Task brief
Which lines of the data include the string "radio"? List them all.

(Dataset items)
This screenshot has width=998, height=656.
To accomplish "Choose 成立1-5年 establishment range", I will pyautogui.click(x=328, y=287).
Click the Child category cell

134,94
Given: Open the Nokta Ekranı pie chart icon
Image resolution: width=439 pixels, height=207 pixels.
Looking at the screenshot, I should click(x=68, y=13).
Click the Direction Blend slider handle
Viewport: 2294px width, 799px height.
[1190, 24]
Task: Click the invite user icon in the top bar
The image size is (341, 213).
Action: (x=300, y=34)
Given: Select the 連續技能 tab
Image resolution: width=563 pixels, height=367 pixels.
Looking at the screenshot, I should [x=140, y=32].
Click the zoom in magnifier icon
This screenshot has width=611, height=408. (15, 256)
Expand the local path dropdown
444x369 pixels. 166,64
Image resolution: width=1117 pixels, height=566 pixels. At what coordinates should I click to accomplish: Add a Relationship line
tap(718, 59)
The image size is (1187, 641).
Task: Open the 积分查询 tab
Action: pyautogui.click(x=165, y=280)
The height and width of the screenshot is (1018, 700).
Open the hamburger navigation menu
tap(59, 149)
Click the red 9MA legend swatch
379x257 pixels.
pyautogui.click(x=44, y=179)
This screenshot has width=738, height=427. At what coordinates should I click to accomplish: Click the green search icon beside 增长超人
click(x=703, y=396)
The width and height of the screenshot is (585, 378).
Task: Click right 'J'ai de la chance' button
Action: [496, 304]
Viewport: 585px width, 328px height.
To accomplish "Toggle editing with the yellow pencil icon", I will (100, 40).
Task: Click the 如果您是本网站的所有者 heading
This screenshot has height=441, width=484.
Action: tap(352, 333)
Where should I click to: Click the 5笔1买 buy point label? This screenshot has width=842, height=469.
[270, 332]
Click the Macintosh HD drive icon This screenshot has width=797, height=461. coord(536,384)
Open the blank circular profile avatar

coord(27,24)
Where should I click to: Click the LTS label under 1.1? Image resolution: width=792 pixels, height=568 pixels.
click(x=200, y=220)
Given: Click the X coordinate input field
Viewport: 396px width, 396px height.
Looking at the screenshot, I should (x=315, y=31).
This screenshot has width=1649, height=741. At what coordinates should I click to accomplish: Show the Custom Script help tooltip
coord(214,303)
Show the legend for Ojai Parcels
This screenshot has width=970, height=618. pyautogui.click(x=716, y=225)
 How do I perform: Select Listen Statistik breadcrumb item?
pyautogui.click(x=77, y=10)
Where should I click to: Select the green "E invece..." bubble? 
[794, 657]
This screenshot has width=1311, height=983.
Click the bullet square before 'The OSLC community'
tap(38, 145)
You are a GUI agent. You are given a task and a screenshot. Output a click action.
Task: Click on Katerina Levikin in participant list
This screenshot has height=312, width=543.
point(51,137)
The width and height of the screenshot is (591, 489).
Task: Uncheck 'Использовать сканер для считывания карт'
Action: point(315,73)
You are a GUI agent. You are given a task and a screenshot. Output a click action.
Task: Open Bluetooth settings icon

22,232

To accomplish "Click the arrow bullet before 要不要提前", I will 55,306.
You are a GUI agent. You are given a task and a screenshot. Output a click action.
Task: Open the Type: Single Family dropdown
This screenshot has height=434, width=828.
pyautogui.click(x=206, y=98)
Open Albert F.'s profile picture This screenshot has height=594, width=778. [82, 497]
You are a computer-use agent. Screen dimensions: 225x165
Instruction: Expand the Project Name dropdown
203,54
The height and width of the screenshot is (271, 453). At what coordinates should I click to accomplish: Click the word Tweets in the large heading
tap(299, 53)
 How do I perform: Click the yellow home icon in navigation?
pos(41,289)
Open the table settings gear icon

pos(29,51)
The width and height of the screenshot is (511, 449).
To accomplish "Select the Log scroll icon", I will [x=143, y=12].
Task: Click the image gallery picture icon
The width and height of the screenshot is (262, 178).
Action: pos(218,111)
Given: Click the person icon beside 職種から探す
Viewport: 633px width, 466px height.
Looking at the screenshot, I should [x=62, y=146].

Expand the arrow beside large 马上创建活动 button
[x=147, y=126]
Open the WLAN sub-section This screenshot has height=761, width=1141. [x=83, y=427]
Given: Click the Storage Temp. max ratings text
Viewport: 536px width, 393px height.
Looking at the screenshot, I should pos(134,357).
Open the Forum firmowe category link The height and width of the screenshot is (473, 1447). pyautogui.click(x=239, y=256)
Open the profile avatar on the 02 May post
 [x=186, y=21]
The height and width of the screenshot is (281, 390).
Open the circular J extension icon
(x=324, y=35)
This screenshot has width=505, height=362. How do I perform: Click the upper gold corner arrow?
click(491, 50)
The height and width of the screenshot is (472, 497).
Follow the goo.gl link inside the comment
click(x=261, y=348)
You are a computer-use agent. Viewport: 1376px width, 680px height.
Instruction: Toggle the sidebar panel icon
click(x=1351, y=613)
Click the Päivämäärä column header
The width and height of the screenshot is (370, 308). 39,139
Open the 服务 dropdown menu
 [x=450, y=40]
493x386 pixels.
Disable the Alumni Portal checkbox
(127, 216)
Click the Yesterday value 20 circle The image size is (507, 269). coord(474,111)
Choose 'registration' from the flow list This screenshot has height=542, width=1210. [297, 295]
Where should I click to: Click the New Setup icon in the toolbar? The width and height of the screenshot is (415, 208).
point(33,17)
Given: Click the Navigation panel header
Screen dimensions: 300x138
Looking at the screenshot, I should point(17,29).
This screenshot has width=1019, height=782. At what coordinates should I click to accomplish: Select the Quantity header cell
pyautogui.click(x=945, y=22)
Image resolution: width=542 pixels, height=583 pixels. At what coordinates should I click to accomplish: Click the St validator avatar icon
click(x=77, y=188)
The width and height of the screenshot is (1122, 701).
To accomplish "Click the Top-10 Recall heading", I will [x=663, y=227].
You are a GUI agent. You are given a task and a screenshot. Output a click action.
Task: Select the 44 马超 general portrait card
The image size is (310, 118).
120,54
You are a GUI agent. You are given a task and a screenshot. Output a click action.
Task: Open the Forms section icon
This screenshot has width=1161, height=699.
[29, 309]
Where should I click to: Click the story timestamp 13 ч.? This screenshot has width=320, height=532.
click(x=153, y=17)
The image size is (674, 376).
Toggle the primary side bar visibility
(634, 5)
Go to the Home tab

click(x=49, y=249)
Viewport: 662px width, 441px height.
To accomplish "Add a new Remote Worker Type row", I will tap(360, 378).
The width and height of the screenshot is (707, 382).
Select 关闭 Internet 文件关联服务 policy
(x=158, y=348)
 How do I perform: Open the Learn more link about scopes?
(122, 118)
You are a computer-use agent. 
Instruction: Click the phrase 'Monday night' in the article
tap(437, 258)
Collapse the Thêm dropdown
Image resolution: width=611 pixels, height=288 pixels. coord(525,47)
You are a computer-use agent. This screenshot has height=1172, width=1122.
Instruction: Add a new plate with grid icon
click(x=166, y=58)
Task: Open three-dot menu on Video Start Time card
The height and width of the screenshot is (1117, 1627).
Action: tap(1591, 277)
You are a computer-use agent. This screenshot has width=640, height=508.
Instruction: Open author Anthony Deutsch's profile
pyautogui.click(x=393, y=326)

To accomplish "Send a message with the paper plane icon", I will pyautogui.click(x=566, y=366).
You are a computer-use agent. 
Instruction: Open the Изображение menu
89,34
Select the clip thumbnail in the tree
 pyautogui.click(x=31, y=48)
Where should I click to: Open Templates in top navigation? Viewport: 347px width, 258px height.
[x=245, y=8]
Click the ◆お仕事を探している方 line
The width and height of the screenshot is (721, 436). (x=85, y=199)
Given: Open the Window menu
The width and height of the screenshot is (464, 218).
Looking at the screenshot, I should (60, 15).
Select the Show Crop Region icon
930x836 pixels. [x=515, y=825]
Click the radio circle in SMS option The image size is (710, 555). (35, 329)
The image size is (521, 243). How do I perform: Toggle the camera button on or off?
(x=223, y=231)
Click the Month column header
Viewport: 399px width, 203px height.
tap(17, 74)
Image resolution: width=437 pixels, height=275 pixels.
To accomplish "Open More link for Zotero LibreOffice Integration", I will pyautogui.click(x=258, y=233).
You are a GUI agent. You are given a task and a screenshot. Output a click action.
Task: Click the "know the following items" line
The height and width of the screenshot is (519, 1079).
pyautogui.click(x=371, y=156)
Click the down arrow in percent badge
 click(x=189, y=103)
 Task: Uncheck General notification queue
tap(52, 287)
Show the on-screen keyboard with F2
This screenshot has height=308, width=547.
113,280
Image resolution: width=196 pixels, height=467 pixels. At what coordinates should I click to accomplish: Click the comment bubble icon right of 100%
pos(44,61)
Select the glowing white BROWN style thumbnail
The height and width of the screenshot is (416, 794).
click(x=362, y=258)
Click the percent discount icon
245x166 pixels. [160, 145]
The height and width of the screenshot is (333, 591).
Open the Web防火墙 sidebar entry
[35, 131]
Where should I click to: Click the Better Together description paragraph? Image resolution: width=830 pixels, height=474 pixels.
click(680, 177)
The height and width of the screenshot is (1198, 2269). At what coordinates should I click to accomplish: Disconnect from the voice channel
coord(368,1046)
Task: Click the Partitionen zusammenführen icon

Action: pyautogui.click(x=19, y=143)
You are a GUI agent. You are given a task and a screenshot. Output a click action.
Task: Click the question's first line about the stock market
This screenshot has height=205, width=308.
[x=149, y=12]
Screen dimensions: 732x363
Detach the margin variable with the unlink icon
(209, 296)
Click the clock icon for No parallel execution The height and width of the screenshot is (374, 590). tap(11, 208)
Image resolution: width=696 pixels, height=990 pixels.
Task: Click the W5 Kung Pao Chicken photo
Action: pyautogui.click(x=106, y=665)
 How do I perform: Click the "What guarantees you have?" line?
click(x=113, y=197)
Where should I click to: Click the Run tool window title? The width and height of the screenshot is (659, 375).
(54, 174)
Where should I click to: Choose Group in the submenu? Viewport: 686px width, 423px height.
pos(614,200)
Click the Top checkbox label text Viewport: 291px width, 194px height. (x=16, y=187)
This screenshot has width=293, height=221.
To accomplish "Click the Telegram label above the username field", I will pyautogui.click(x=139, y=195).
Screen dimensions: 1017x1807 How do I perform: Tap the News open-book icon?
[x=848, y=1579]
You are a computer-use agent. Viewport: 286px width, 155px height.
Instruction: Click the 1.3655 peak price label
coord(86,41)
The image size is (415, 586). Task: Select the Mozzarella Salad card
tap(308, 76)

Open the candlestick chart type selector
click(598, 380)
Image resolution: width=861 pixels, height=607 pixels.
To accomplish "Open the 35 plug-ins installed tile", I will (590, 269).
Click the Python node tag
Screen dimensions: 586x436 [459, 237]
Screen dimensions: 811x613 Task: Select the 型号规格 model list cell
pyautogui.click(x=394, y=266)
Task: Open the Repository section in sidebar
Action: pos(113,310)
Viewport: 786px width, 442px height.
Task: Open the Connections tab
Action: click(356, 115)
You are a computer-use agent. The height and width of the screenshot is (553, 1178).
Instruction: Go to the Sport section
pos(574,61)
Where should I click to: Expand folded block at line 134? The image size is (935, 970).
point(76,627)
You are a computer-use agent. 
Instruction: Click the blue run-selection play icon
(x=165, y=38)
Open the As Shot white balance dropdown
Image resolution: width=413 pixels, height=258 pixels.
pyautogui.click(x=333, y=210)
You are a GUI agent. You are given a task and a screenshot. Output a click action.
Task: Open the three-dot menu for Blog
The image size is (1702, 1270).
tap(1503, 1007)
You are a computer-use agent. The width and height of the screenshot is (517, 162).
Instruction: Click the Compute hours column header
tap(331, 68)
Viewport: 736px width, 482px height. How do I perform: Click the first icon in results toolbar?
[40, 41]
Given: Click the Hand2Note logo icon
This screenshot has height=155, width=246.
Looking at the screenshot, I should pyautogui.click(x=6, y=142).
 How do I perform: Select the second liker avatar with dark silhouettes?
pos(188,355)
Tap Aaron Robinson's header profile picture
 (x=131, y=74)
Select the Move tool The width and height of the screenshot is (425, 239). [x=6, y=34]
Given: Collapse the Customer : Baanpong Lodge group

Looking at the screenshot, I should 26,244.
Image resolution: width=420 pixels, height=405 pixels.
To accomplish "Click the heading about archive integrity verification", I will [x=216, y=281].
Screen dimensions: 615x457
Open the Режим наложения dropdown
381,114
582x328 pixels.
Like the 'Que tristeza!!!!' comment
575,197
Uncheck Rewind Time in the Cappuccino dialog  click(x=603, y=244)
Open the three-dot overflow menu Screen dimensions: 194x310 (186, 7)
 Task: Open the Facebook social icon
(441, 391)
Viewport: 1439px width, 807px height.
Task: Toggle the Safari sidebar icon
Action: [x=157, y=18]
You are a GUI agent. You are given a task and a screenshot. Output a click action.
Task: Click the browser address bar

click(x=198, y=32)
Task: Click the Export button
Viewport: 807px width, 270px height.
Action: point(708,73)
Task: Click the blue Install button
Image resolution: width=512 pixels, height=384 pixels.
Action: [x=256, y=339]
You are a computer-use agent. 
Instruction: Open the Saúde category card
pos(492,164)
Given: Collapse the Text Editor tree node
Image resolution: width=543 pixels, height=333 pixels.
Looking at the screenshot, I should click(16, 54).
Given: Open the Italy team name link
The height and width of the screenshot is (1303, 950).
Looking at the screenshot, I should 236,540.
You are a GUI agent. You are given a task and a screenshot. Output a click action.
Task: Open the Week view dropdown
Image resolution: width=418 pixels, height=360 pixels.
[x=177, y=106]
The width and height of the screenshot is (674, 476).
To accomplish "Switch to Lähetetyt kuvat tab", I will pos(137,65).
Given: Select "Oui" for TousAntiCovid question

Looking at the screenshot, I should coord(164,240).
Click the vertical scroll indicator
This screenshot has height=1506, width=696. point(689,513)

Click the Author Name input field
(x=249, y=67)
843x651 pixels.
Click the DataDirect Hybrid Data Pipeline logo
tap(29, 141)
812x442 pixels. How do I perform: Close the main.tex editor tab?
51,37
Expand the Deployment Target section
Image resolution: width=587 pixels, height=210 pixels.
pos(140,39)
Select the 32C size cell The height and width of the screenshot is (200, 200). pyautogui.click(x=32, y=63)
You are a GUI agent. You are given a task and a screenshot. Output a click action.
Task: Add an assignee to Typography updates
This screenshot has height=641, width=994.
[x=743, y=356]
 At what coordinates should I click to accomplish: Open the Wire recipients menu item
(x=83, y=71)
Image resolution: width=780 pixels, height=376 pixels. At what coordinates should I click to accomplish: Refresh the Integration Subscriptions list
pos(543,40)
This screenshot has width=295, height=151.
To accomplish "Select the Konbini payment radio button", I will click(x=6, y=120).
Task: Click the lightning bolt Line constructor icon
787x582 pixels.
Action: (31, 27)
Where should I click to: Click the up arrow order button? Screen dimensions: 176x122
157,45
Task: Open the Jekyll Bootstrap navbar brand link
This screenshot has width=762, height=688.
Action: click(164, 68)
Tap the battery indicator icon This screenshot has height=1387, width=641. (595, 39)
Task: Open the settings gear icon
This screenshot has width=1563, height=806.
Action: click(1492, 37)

Written answer
Click the radio circle in SMS option The image size is (710, 555). (35, 329)
To accomplish "Select the Konbini payment radio button", I will click(x=6, y=120).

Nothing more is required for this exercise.